Entre polar et science fiction.
« Silo », le premier opus de cette trilogie signée Hugh Howey, avait réussi à nous transporter dans un avenir indéterminé où les êtres humains vivaient sous terre. Les luttes de classe avaient quand même lieu entre le haut et le bas, les dirigeants et les travailleurs. A la fin de ce premier tome, le haut ne semblait plus savoir gouverner. Juliette, une marginale, avait découvert que son silo n’était pas seul, qu’il en existait d’autres. Ils étaient numérotés.
Pour « Silo, origines », le retour en arrière permet de comprendre l’histoire, le contexte et les formes du pouvoir créées par un démiurge qui s’est voulu Dieu lui-même, Thurman. Est-il possible d’usurper le nom de Dieu ? A l’évidence. Il suffit de se faire appeler Dieu…
Les références au « good book » – comme l’appellent les Américains -, à la Bible structurent le livre. En 2049, une partie de la classe dirigeante américaine décide d’un coup d’Etat passant par un génocide global. Ces dirigeants organisent une invasion de particules qui rendra la planète irrespirable. Au sens fort. Seuls seront sauvés ceux qui arriveront à temps dans les silos construits par Donald Keene, nouvellement élu à la Chambre des Représentants. Sans en connaître le but.

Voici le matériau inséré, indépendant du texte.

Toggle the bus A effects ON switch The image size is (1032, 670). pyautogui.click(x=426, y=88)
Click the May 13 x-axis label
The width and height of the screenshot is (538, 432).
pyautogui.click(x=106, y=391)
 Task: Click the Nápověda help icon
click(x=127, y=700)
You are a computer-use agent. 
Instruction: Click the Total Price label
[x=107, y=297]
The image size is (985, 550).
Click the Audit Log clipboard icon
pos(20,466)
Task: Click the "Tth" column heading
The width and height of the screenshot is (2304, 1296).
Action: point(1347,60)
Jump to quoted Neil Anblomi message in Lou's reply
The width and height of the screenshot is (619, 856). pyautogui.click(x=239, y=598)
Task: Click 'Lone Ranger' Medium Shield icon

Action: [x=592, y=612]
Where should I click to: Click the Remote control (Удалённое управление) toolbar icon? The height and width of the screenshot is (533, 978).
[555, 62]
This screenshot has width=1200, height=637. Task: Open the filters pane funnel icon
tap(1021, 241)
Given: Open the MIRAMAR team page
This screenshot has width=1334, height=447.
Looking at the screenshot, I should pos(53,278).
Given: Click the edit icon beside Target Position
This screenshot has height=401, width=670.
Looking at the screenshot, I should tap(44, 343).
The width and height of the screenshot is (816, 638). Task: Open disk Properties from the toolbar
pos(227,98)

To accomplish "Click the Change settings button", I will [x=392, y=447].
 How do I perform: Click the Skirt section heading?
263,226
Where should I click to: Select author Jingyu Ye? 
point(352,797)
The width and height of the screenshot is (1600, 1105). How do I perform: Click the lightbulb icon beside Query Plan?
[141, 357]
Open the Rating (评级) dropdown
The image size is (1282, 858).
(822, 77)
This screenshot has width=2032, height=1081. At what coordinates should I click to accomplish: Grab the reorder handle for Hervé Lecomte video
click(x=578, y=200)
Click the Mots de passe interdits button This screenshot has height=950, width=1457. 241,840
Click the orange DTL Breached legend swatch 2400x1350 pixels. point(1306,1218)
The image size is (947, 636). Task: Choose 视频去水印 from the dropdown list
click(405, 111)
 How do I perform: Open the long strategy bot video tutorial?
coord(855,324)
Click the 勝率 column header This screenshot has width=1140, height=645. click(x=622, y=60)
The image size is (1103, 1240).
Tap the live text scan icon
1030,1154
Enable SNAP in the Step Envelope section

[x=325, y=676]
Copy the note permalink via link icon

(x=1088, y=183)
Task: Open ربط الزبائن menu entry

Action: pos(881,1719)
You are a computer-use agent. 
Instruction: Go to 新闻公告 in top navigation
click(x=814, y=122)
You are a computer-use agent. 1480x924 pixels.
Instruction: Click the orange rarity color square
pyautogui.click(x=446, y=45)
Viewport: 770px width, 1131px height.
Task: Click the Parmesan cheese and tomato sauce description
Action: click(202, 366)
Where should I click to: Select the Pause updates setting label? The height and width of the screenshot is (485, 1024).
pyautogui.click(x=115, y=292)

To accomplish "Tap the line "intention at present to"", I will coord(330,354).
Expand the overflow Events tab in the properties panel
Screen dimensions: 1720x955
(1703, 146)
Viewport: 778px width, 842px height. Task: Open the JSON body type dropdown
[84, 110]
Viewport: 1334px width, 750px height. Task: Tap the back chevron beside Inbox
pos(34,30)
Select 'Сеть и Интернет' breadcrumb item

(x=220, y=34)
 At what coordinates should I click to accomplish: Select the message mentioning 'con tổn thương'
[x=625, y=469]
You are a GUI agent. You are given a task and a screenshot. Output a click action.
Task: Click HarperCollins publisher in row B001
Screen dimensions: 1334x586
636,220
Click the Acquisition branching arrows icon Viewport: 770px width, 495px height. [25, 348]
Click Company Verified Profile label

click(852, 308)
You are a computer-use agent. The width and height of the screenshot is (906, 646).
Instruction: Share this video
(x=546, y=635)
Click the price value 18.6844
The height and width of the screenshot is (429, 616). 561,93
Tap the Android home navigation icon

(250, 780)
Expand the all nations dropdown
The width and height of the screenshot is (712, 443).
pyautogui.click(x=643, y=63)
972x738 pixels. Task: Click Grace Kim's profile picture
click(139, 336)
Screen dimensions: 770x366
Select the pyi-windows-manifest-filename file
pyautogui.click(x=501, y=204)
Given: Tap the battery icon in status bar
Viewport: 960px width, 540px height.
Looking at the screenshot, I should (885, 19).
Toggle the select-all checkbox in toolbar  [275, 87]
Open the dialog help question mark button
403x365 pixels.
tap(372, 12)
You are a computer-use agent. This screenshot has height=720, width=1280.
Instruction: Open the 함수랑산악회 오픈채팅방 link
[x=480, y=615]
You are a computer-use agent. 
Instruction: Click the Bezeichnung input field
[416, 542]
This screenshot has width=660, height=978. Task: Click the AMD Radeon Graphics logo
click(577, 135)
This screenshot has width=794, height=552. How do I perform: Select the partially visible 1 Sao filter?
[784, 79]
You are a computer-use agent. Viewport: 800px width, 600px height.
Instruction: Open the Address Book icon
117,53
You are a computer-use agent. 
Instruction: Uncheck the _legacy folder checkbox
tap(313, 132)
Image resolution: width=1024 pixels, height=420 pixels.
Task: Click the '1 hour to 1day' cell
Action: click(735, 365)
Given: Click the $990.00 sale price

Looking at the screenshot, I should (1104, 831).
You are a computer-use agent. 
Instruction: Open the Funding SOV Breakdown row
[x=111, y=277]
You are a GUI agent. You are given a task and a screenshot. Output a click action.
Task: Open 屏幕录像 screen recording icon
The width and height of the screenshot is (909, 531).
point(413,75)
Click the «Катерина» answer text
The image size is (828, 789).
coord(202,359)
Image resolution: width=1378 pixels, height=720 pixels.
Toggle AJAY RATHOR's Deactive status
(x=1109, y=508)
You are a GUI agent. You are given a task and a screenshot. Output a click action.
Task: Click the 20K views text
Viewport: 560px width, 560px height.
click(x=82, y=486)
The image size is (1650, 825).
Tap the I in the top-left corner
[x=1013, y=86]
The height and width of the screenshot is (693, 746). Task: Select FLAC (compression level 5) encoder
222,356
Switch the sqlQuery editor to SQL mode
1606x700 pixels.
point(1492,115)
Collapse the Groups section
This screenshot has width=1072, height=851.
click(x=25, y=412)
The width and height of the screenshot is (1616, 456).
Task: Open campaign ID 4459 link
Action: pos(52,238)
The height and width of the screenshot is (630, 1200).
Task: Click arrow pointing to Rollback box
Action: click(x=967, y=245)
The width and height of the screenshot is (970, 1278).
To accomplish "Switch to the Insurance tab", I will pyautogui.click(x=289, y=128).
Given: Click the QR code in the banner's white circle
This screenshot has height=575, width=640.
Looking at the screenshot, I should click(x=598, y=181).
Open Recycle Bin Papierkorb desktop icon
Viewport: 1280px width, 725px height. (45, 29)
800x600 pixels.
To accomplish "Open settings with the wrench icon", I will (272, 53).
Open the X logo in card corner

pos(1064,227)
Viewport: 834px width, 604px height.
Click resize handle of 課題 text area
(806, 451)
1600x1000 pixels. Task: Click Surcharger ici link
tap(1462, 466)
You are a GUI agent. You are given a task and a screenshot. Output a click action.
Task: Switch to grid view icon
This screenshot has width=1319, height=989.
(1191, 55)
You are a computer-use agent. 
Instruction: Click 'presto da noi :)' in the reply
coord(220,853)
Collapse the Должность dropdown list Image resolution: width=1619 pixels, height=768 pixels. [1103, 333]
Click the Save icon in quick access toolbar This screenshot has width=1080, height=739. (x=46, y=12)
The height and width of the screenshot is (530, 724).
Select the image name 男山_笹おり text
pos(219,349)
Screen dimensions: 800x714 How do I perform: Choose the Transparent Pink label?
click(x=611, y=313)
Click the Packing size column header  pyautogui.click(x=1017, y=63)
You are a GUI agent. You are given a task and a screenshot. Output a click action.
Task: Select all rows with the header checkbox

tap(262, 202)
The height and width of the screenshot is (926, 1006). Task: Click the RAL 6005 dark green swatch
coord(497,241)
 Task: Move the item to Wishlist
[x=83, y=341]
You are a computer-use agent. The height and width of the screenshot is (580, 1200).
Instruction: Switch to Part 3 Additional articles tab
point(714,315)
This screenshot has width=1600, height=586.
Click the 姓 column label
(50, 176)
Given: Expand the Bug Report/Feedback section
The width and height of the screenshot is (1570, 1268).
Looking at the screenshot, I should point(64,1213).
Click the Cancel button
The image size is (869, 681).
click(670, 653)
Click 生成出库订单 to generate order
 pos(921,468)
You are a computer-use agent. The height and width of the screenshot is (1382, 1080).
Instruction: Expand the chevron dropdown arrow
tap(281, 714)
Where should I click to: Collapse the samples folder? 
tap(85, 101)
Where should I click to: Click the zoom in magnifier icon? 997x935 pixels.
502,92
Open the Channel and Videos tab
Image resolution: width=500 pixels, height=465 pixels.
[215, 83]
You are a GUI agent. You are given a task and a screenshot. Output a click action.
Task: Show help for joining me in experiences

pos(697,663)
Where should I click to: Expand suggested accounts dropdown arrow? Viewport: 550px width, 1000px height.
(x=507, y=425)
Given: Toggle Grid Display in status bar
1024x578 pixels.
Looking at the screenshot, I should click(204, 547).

Les dirigeants des silos ne dirigent pas. Ils appliquent un credo, une mantra. Les modalités d’action sont contenues dans un livre. Le reste est oublié à coup de médicaments. Quelques-uns font exception et se souviennent. L’intrigue est construite autour de cette prise de conscience, prise de conscience d’un monde inhumain conçu pour disparaître.
Avec ce « presque rien », Hugh Howey balade le lecteur. Il arrive à donner le tournis en réfractant le temps par l’intermédiaire des réveils de la mort du personnage principal. S’éclairent dans le même temps toutes les interrogations contenues dans le tome précédent.
Cette « exofictions » – titre de cette collection – permet aussi de réfléchir sur notre monde tel qu’il ne va pas. Ces « credos » peuvent être ceux du libéralisme. Les gouvernants d’aujourd’hui donnent l’impression – comme ceux de 2345 – de ne plus réfléchir et appliquent des préceptes, ceux du libéralisme, sans considérer la réalité du monde.
Un grand roman que ce deuxième tome. Une écriture qui a pris ses marques pour une narration qui emporte le lecteur pour une grande leçon d’humanité. Le succès est logique et mérité. A lire toute affaire cessante.
Nicolas Béniès.
« Silo, origines », Hugh Howey, traduit par Laure Manceau, Exofictions/Actes Sud.